Recorded data
◇ ◇ ◇ ◇ ◇ ◇ ◇

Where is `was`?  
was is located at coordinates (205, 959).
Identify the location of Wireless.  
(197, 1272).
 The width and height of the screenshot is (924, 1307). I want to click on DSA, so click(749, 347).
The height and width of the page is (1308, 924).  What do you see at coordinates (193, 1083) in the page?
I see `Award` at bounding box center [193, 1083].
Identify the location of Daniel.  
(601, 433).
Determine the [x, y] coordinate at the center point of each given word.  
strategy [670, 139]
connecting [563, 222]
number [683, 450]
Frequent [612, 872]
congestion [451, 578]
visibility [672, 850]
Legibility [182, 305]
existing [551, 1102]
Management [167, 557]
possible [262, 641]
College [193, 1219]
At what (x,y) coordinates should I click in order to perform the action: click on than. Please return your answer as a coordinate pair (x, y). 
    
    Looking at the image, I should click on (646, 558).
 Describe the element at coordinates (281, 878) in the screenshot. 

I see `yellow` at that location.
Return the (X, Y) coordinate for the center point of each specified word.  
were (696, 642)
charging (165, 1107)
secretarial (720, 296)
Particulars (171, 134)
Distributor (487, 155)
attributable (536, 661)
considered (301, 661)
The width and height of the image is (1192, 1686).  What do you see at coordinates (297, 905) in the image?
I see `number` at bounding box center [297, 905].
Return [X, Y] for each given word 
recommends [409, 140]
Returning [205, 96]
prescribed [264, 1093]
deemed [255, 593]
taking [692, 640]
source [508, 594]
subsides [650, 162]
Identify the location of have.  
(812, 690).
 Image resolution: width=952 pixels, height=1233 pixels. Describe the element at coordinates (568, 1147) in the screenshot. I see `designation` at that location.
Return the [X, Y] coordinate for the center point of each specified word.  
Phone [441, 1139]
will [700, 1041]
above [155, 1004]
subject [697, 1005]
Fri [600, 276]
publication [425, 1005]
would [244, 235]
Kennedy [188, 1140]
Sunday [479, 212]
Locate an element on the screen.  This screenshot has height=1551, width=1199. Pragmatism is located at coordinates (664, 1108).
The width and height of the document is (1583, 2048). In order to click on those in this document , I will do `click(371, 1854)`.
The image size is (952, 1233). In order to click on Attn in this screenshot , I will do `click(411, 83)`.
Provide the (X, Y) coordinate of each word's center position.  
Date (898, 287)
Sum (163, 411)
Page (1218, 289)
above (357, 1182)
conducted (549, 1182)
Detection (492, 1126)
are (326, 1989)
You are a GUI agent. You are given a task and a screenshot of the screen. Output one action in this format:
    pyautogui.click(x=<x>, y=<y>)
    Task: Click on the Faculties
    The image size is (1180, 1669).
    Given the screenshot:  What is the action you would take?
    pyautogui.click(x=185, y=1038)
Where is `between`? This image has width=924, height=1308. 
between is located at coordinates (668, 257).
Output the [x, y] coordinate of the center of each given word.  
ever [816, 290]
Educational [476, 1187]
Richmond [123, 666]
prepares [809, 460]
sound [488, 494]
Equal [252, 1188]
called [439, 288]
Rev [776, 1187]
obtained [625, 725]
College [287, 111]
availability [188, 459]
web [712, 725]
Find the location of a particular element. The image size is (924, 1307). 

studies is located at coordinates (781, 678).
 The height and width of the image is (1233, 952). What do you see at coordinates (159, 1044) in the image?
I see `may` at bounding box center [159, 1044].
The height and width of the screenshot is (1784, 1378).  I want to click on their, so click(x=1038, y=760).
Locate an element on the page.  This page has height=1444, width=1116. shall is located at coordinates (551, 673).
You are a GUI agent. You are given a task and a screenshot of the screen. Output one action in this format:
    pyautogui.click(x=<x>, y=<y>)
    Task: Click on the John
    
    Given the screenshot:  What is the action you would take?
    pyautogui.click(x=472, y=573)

◇ ◇ ◇ ◇ ◇ ◇ ◇

Aim
Output every line of the items above verbatim, from the first line to the last.

Answer to the task
Where is `was`?  
was is located at coordinates (205, 959).
Identify the location of Wireless.  
(197, 1272).
 The width and height of the screenshot is (924, 1307). I want to click on DSA, so click(749, 347).
The height and width of the page is (1308, 924).  What do you see at coordinates (193, 1083) in the page?
I see `Award` at bounding box center [193, 1083].
Identify the location of Daniel.  
(601, 433).
Determine the [x, y] coordinate at the center point of each given word.  
strategy [670, 139]
connecting [563, 222]
number [683, 450]
Frequent [612, 872]
congestion [451, 578]
visibility [672, 850]
Legibility [182, 305]
existing [551, 1102]
Management [167, 557]
possible [262, 641]
College [193, 1219]
At what (x,y) coordinates should I click in order to perform the action: click on than. Please return your answer as a coordinate pair (x, y). 
    
    Looking at the image, I should click on (646, 558).
 Describe the element at coordinates (281, 878) in the screenshot. 

I see `yellow` at that location.
Return the (X, Y) coordinate for the center point of each specified word.  
were (696, 642)
charging (165, 1107)
secretarial (720, 296)
Particulars (171, 134)
Distributor (487, 155)
attributable (536, 661)
considered (301, 661)
The width and height of the image is (1192, 1686).  What do you see at coordinates (297, 905) in the image?
I see `number` at bounding box center [297, 905].
Return [X, Y] for each given word 
recommends [409, 140]
Returning [205, 96]
prescribed [264, 1093]
deemed [255, 593]
taking [692, 640]
source [508, 594]
subsides [650, 162]
Identify the location of have.  
(812, 690).
 Image resolution: width=952 pixels, height=1233 pixels. Describe the element at coordinates (568, 1147) in the screenshot. I see `designation` at that location.
Return the [X, Y] coordinate for the center point of each specified word.  
Phone [441, 1139]
will [700, 1041]
above [155, 1004]
subject [697, 1005]
Fri [600, 276]
publication [425, 1005]
would [244, 235]
Kennedy [188, 1140]
Sunday [479, 212]
Locate an element on the screen.  This screenshot has height=1551, width=1199. Pragmatism is located at coordinates (664, 1108).
The width and height of the document is (1583, 2048). In order to click on those in this document , I will do `click(371, 1854)`.
The image size is (952, 1233). In order to click on Attn in this screenshot , I will do `click(411, 83)`.
Provide the (X, Y) coordinate of each word's center position.  
Date (898, 287)
Sum (163, 411)
Page (1218, 289)
above (357, 1182)
conducted (549, 1182)
Detection (492, 1126)
are (326, 1989)
You are a GUI agent. You are given a task and a screenshot of the screen. Output one action in this format:
    pyautogui.click(x=<x>, y=<y>)
    Task: Click on the Faculties
    The image size is (1180, 1669).
    Given the screenshot:  What is the action you would take?
    pyautogui.click(x=185, y=1038)
Where is `between`? This image has width=924, height=1308. 
between is located at coordinates (668, 257).
Output the [x, y] coordinate of the center of each given word.  
ever [816, 290]
Educational [476, 1187]
Richmond [123, 666]
prepares [809, 460]
sound [488, 494]
Equal [252, 1188]
called [439, 288]
Rev [776, 1187]
obtained [625, 725]
College [287, 111]
availability [188, 459]
web [712, 725]
Find the location of a particular element. The image size is (924, 1307). 

studies is located at coordinates (781, 678).
 The height and width of the image is (1233, 952). What do you see at coordinates (159, 1044) in the image?
I see `may` at bounding box center [159, 1044].
The height and width of the screenshot is (1784, 1378).  I want to click on their, so click(x=1038, y=760).
Locate an element on the page.  This page has height=1444, width=1116. shall is located at coordinates (551, 673).
You are a GUI agent. You are given a task and a screenshot of the screen. Output one action in this format:
    pyautogui.click(x=<x>, y=<y>)
    Task: Click on the John
    
    Given the screenshot:  What is the action you would take?
    pyautogui.click(x=472, y=573)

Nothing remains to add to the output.